Aufgewachsen ist er in einem Wiener Pelzgeschäft. Eine Umgebung, die landläufig Kaufleute formt – Troller und sein Bruder aber sahen sich als Bohemiens. Groteskerweise und bitterlich war es trotz des Schicksalsschlages »wie eine Erlösung«, so Troller sarkastisch, dass die jüdische Familie zu fliehen gezwungen war – so blieb dem Vater erspart, sich beruflich vollständig auf jene Enttäuschung konzentrieren zu müssen, die ihm die Söhne bereiteten. Denn ihnen ging völlig ab (und sie zeigten es offen), allein schon eine gute Buchführung als Religion zu achten.

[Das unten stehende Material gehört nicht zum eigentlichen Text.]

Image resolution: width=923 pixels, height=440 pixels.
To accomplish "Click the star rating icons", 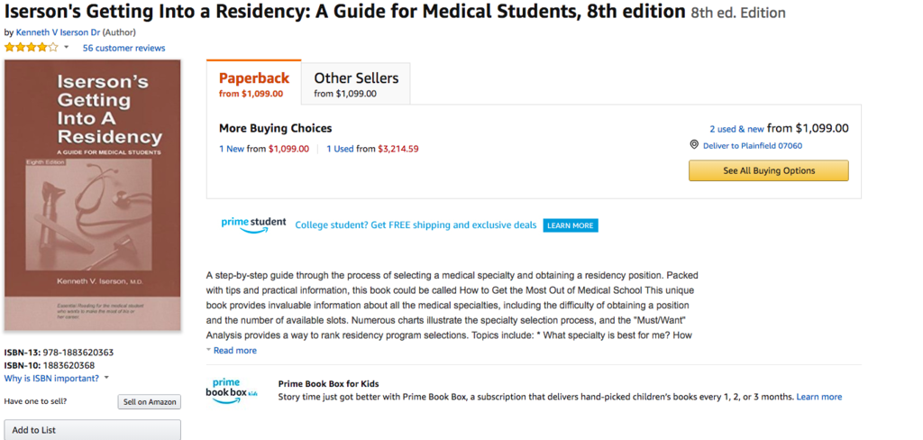I will point(32,47).
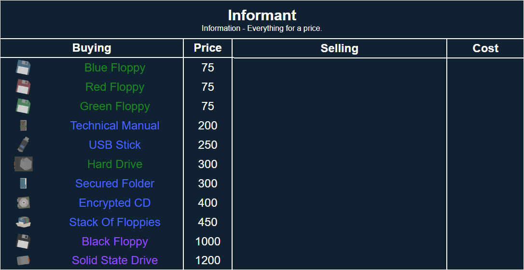Image resolution: width=524 pixels, height=270 pixels.
Task: Open the Blue Floppy item link
Action: tap(115, 68)
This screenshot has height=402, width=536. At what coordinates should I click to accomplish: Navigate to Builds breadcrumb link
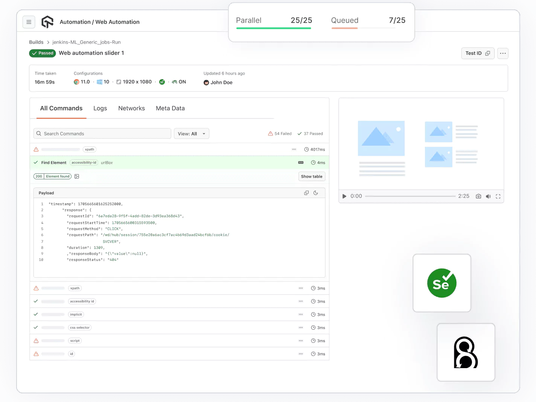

In der Pogromnacht 1938 kauert Georg Stefan in einem Kellerversteck. Ein besoffener SA-Mann pinkelt auf den Berg Altpapier: das Versteck. »Das wurde mir zur Lebenseinsicht: Du wirst bepinkelt und darfst dich nicht rühren und wehren.« Erst Anfang der 80er Jahre, als er das autobiografische Drehbuch für Axel Cortis Emigrantentrilogie »Wohin und zurück« schreibt, bekennt sich Troller zu seiner jüdischen Herkunft. Geschwiegen hatte er aus Angst, bei der Bewertung seiner Arbeit vom Bonus des Opfers profitieren zu sollen. »Man emigriert auf Lebenszeit.«
Er konnte 1941 in die USA fliehen, kehrte als US-Corporal nach Europa zurück, wurde Vernehmer von deutschen Kriegsgefangenen. Troller: »Eigentümlich, man hat sich mit diesen deutschen Soldaten auch irgendwie identifiziert. Die meisten waren arme Hunde.«
Trollers Heimatexil seit 1949: Paris. Als Rundfunkreporter beginnt er, später dann der Wechsel zum Fernsehen und damit sofort eine Lektion im medialen Grundgesetz: Es gibt nur drei Dinge, die Wirkung erzielen: Tiere, Kinder und singende Nonnen. »Ich habe das Gegenteil getan und meine Auftraggeber zunächst entsetzt: Ich zeigte Leben, Schicksale, Armut, kurz: jenes Angeschlagensein, das als Gefahr jede Biografie streift.« Zu seinem Lieblingsausdruck wird: »Du bist im Geschäft – oder im Eimer.« Geschäft, das war für Troller: im Interview alles zu sein – Kämpfer und Tröster, Freund und Gegner, Auspresser und Beichtvater.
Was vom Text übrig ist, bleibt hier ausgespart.